# H-3 electrical in building



## hlfireinspector (Apr 14, 2010)

I have a 1280 sq. ft Type IIIB building H-3 class. We are under 2006 I-codes with 2005 NEC adopted. Inside the building they are storing 466 gal paint totes and hyd. fulid (55 gal drums).  The amount stored puts them over the MAQ thus driving the H-3 class. Also stored in this building are 55 gal drums full of used paint filters under water and sealed. The electrical contractor is resisting me on the call of Class I , Division 2 electrical fixtures and fans. The building is a stand alone about 50 feet from the F-2 and will be a "Let it Burn" attack as no sprinkler system is being installed. Smoke and heat detectors are being installed. I just need to know if I am on the right track with the hazard classification call of class I Division 2. No processing or transfer is done in the building only storage.


----------



## Coug Dad (Apr 14, 2010)

Why no sprinkler protection per 903.2.4.1?


----------



## hlfireinspector (Apr 14, 2010)

Lost battle to "If it catches fire there is nothing in there worth saving". Hope the forklift driver makes it out!!!!!!!!!!!!!!!!!!!!!!!


----------



## jar546 (Apr 14, 2010)

Why is the building allowed to be non-sprinklered and why is there even an argument over the electrical requirements of a class 1 div 2 facility?  Is there any bite to the enforcement down there or are the codes adopted just for looks on paper?  I feel for you !


----------



## hlfireinspector (May 5, 2010)

jar546 said:
			
		

> Why is the building allowed to be non-sprinklered and why is there even an argument over the electrical requirements of a class 1 div 2 facility?

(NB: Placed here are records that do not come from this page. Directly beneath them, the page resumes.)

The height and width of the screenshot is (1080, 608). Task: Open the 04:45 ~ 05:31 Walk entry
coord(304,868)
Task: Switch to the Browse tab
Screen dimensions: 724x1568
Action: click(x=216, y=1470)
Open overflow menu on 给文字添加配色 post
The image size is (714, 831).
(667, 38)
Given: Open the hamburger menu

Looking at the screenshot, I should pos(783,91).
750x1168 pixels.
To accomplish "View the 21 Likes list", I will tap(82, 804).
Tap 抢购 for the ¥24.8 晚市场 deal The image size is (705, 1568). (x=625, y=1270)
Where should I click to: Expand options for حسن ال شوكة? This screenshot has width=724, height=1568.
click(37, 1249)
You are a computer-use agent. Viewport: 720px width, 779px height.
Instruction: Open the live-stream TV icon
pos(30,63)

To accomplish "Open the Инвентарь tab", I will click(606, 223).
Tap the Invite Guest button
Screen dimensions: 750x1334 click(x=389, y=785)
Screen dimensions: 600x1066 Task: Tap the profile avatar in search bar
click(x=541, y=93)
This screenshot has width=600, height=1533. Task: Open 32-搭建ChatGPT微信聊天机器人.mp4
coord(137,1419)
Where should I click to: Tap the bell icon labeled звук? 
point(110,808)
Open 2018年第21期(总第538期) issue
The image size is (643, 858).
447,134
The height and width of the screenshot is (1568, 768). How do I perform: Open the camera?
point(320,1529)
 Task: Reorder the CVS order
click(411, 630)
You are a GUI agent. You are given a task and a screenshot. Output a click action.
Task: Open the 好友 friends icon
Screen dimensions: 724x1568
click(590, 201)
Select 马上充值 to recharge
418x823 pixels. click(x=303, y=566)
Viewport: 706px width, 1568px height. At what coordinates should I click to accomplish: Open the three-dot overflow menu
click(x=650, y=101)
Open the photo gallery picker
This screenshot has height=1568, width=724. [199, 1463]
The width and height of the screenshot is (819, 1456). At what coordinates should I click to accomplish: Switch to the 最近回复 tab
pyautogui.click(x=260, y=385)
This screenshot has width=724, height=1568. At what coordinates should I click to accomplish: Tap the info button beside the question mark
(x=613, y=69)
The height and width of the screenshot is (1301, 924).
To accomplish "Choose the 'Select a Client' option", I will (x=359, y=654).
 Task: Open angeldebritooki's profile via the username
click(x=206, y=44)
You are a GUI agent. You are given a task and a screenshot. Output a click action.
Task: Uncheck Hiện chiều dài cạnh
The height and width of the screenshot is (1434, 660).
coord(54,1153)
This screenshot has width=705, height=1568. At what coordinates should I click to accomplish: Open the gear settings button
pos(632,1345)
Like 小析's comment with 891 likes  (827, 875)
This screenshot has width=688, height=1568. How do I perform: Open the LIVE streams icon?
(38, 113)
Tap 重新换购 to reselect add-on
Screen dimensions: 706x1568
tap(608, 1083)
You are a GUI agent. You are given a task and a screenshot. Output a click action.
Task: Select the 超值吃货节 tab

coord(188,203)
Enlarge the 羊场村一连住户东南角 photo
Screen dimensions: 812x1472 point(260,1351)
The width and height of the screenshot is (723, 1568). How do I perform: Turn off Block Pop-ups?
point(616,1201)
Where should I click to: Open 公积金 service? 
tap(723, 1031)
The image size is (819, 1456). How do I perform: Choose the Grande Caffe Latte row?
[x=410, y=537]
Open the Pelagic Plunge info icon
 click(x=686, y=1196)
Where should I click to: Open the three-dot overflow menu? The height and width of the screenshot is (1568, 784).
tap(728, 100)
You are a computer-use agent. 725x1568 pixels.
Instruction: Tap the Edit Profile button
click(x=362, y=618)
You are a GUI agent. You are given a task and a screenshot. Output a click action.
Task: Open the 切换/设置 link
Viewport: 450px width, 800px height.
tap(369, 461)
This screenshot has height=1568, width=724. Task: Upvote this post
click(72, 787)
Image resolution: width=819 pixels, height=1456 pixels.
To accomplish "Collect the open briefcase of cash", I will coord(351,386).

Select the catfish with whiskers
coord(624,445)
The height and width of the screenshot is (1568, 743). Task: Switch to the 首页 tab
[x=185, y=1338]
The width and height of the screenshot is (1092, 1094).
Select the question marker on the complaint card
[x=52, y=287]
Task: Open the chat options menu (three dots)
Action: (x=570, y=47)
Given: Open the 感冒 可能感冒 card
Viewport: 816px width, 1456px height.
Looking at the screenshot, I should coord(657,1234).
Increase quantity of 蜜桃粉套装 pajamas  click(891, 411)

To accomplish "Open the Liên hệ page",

Is there any bite to the enforcement down there or are the codes adopted just for looks on paper? I feel for you !


Mayor and Board of Alderman upheld Fire Code and denied variance request to construct building without sprinklers. This has been a long battle and the electrical issue is still being challenged. Maybe this vote will enable me to do my job without being questioned.


----------



## peach (May 7, 2010)

well it's class 1 division something.. would the EC rather have you call it Class 1 Division 1?  Since it's classified as an H-anything, those are his two choices.


----------



## hlfireinspector (May 8, 2010)

New Battle. Total flooding dry chemical system. What say ye??????????????????????


----------



## peach (May 9, 2010)

what kind of paint IS THIS?

I don't know that I would have classified it as a hazardous location.


----------



## hlfireinspector (May 11, 2010)

H-3 electrical

Closed Cup Flash point of 57 F  Boiling point of 132-335 F  Spec. gravity of 1.3076

                      Class IB flammable liquid

Stored in 340 gal totes they say 320 gals a tote with 4 totes stored at a time

MAQ is 120 gals per Table 2703.1.1(1) with a 100% increase if sprinkle. I take it they will not get this increase with Alternative Automatic Fire-extinguishing system. Even with 4 totes at 320 gals we are at 1,280 gals.


----------